While Earl Richard was in Normandy in 1173 Hervey was left in command. On the earl's return he is said to have found the Irish ready to rebel, and the troops dissatisfied and clamouring that Raymond should command them; for Hervey is represented as having wasted the money that was due to them in action. The earl yielded to the demand of the soldiers, and gave Raymond the command, but shortly afterwards refused to appoint him constable of Leinster, and gave the office to Hervey. To the bad advice of Hervey Giraldus attributes the earl's disastrous expedition into Munster in 1174. After the defeat at Thurles the earl was forced to shut himself up in Waterford; he sent for Raymond to come to his help, and appointed him constable in place of Hervey. Hervey received from the earl a grant of O'Barthy, of which the present barony of Bargy, co. Wexford, forms a part, was outwardly reconciled to his rival Raymond, and married Nesta, daughter of Maurice Fitzgerald (d. 1176), and Raymond's first cousin. Nevertheless, in 1175 he sent messages to the king, accusing Raymond of a design to make himself independent of the royal authority, and was evidently believed by Henry.

Hervey's power in Ireland was probably shaken by the death of his nephew, Earl Richard, in 1176, and we find him in England in 1177, when he witnessed a charter of Henry II at Oxford, at which date his lands between Wexford and Waterford were made to do service to Waterford, then held by William Fitz Aldhelm. In 1178 he made a grant of lands in present co. Wexford to the convent of Buildwas, Shropshire, for the foundation on them of a Cistercian house (the date is determined by the attestation of Felix, bishop of Ossory). These lands included Dunbrodiki, or Dunbrothy, in the barony of Shelburne, and there a few years later was founded the convent called de portu S. Marise. In 1179 he became a monk of Christ Church, Canterbury, making a grant to that house of lands and churches in Ireland. Many of these have been identified; they were in 1245 transferred by the convent to the abbot of Tintern, co. Wexford, for 625 marks, and an annual rent of ten marks, with the obligation of maintaining a chaplain at St Brendan's chapel at Bannow, to pray for the souls of Hervey and other benefactors.

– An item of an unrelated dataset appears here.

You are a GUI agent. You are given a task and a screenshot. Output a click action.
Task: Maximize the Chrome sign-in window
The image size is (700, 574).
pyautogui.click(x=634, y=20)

Giraldus says that Hervey was not a better man after his retirement than he had been before. A Hervey, cellarer and chanter of Christ Church, was excommunicated by Archbishop Baldwin for his share in the great quarrel between the archbishop and the convent, and was alive in 1191, but he could scarcely have been Hervey de Mount-Maurice, who is described as "conversus et benefactor" in the records of his obit on 12 March.

==Death and legacy ==
M. de Montmorency-Morres asserts, apparently without any ground, that Hervey died in 1205, and says that his nephews, Geoffrey de Marisco and Richard, bishop of Leighlin, transported his body from Canterbury to Dunbrothy, where they erected a tomb of black Kilkenny marble to him in the conventual church. Of this tomb and the recumbent figure upon it he gives two engravings; it was overthrown in 1798, and has since perished. Hervey left no legitimate children.

He is described by Giraldus as a tall and handsome man, with blue and prominent eyes, and cheerful countenance; he was broad-chested, and had long hands and arms, and well-shaped legs and feet. Morally, Giraldus says he belied his appearance; he was extremely lustful, envious, and deceitful, a slanderer, untrustworthy, and changeable, more given to spite than to gallant deeds, and fonder of pleasure than of profitable enterprise. From this estimate and from other evil things that Giraldus says of Hervey large deductions should be made, for Giraldus wrote in the interest of his relatives, the Geraldines, and speaks violently of all who opposed them. As, then, Hervey was the rival and enemy of Raymond Fitzgerald, he and his doings are represented in the Expugnatio in a most unfavourable light. Even Giraldus, however, allows that Hervey was one of the four principal conquerors of the Irish.